Mergers with as many moving parts as the one Cumulus, CMP and Citadel may eventually pull off often look better in theory than they turn out in reality. Take top management. Dickey and his brother John, who serves the company as co-COO and executive vice president, micromanage in a big way.
"They've even installed cameras at some of their stations," says a source who has worked with them, "so they can see who's in the office whenever and wherever they want." Suleman, by comparison, is so remote that he works out of Miami instead of the company's Las Vegas headquarters.
One could argue that a blend of these management styles might serve a merged company well, a kind of yin-yang similar to that attributed to the old Suleman-Karmazin team. But this would require putting egos aside, which sources contend will never happen -- especially since, as one says of Cumulus' public complaints about Citadel's unresponsiveness, "Lew effectively served Farid a real shit burger." And so the operative phrase for post-merger leadership of a collective full- and part-time staff of 7,000 would more likely be, another source predicts, "pick your poison."
However, for investors in Cumulus, CMP and Citadel, such concerns aren't sufficiently offputting to derail the idea of a single radio platform attainable through a three-company combine. It's an idea so powerful it's already spawning rumors that, if Citadel doesn't want to be taken over itself, then it should turn around and buy Cumulus. That Citadel's market capitalization of $1.5 billion dwarfs Cumulus' $190 million certainly gives this rumor sway. And at the right price, the 43.6% voting interest in Cumulus maintained by the Dickey family might even embrace change.

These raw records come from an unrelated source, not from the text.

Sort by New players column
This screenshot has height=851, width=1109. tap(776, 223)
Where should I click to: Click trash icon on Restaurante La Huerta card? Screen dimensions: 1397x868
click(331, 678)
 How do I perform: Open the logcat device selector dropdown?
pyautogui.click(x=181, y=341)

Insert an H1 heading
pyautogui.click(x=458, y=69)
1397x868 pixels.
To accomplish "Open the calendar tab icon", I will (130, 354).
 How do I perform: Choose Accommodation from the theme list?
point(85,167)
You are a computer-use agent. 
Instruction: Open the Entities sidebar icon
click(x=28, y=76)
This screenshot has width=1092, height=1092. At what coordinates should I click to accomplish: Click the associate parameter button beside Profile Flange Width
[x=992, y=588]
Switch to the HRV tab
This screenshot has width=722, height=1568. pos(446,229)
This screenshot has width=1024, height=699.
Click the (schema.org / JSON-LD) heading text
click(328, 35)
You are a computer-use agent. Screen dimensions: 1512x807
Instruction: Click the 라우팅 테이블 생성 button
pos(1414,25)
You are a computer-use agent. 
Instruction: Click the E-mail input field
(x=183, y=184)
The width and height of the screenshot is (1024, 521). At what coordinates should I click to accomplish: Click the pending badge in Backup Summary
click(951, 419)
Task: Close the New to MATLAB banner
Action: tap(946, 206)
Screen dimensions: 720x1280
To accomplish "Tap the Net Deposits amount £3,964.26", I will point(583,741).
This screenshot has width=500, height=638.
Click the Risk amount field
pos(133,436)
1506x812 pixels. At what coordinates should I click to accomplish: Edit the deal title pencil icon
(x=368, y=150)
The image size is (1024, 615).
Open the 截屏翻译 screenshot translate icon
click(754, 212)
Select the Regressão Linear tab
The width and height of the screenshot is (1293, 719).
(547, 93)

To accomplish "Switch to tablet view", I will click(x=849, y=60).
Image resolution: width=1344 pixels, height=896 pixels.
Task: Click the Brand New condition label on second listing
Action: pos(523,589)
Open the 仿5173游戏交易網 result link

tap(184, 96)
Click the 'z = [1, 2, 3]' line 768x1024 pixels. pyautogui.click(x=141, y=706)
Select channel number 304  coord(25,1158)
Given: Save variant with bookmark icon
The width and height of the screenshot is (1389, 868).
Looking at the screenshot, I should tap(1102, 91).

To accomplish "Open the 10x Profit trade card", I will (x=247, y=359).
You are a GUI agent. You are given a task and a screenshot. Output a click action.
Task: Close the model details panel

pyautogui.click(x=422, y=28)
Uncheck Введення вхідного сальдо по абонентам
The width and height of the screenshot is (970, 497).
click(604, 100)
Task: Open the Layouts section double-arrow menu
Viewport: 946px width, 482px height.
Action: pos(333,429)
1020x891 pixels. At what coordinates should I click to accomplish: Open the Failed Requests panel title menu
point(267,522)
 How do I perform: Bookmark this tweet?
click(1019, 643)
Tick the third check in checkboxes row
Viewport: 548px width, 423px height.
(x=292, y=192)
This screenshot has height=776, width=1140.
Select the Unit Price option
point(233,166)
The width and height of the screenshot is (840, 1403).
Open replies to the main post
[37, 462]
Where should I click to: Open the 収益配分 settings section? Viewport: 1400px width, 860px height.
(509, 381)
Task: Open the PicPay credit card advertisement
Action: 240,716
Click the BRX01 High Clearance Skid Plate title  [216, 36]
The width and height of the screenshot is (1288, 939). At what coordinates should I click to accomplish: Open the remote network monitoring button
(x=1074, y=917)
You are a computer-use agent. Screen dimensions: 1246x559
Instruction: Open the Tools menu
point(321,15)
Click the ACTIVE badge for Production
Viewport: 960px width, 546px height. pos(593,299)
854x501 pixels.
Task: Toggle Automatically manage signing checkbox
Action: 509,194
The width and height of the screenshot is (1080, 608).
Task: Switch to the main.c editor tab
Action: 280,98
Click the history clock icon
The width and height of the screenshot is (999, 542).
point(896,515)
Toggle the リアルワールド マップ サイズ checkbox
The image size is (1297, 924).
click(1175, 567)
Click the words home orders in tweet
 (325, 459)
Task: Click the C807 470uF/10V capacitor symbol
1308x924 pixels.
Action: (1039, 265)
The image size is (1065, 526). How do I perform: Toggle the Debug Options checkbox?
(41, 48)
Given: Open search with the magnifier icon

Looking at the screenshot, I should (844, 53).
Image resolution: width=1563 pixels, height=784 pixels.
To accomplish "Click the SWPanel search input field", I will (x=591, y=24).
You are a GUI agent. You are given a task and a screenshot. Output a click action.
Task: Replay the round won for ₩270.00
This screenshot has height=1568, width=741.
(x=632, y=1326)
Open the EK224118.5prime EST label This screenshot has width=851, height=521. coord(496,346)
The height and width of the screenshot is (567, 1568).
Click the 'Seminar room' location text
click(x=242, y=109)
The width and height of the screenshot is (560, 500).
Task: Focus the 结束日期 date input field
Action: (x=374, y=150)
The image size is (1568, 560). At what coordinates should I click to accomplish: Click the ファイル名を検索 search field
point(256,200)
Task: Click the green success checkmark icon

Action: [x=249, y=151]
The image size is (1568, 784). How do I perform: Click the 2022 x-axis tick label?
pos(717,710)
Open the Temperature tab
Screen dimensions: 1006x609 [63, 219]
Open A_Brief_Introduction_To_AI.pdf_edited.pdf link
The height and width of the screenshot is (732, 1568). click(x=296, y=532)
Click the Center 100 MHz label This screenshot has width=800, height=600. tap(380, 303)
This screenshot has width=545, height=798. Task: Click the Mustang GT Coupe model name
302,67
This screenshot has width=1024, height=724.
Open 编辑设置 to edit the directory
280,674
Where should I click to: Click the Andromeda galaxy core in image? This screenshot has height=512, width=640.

For the time being, though, R2 seems content to let the financial advisers to these broadcasters -- UBS Investment Bank for Cumulus, Lazard and J.P. Morgan Securities LLC for Citadel -- explore the terms and possibilities of an equitable trade. But a source familiar with the distressed-debt fund expects this complacency to be relatively short-lived. "There's a lot of price discovery going on right now," he says, "so bid-ask spreads should converge pretty soon." And when they do, look for R2 and other long-suffering investors in radio to step up demands that the industry return to consolidating its businesses in accordance with some very grand plans.